A conclusione di un dibattito con procedura d’urgenza
sulla situazione in Siria, l’Assemblea parlamentare del Consiglio d’Europa (APCE)
ha fermamente condannato le gravi violazioni dei diritti umani commesse dalle
forze militari e di sicurezza siriane. Ha altresì deplorato le persistenti
violazioni del cessate il fuoco previsto dal piano di pace di Kofi Annan e il
crescente numero di vittime. L’APCE ha inoltre condannato le violazioni dei
diritti umani da parte di alcuni gruppi armati che si oppongono al regime.

Al contempo, l’Assemblea ha espresso soddisfazione per “il progressivo emergere di
una posizione comune” della comunità internazionale, con l’adozione all’unanimità
di due risoluzioni delle Nazioni Unite, il 14 e 21 aprile 2012, che autorizzano il
dispiegamento in Siria di una missione di osservatori non armati dell’ONU per
monitorare il rispetto della totale cessazione della violenza armata. L’Assemblea
ha sottolineato che per oltre un anno la comunità internazionale, su cui pesa una
grave responsabilità, è stata incapace di concordare un’azione riguardante la
Siria (con il veto posto da Russia e Cina a due progetti di risoluzione delle
Nazioni Unite nell’ottobre 2011 e nel marzo 2012).

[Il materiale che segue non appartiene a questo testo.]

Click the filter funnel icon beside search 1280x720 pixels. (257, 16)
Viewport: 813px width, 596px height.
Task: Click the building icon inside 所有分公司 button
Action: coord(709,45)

I parlamentari hanno inoltre precisato che l’applicazione del piano di pace
proposto da Kofi Annan e la totale cessazione delle violenze dovrebbero garantire
nel tempo la trasformazione democratica in Siria, creare progressivamente le
condizioni favorevoli per “la messa in opera di un processo politico, diretto dai
siriani”, e, nel breve periodo, condurre allo svolgimento di elezioni libere ed
eque.

D’altro canto, seguendo le conclusioni del relatore sulla questione, l’on. Pietro
Marcenaro (Italia, SOC), l’APCE ha invitato i gruppi siriani di opposizione a
“unirsi, per presentarsi come alternativa legittima, che offra a tutti i siriani,
indipendentemente dall’origine etnica, la cultura o la religione, la prospettiva
di una Siria democratica e pluralista”. L’Assemblea ritiene che l’effettivo
rispetto dei diritti umani e delle minoranze sia la condizione preliminare
indispensabile per l’unificazione e il rafforzamento delle forze di opposizione.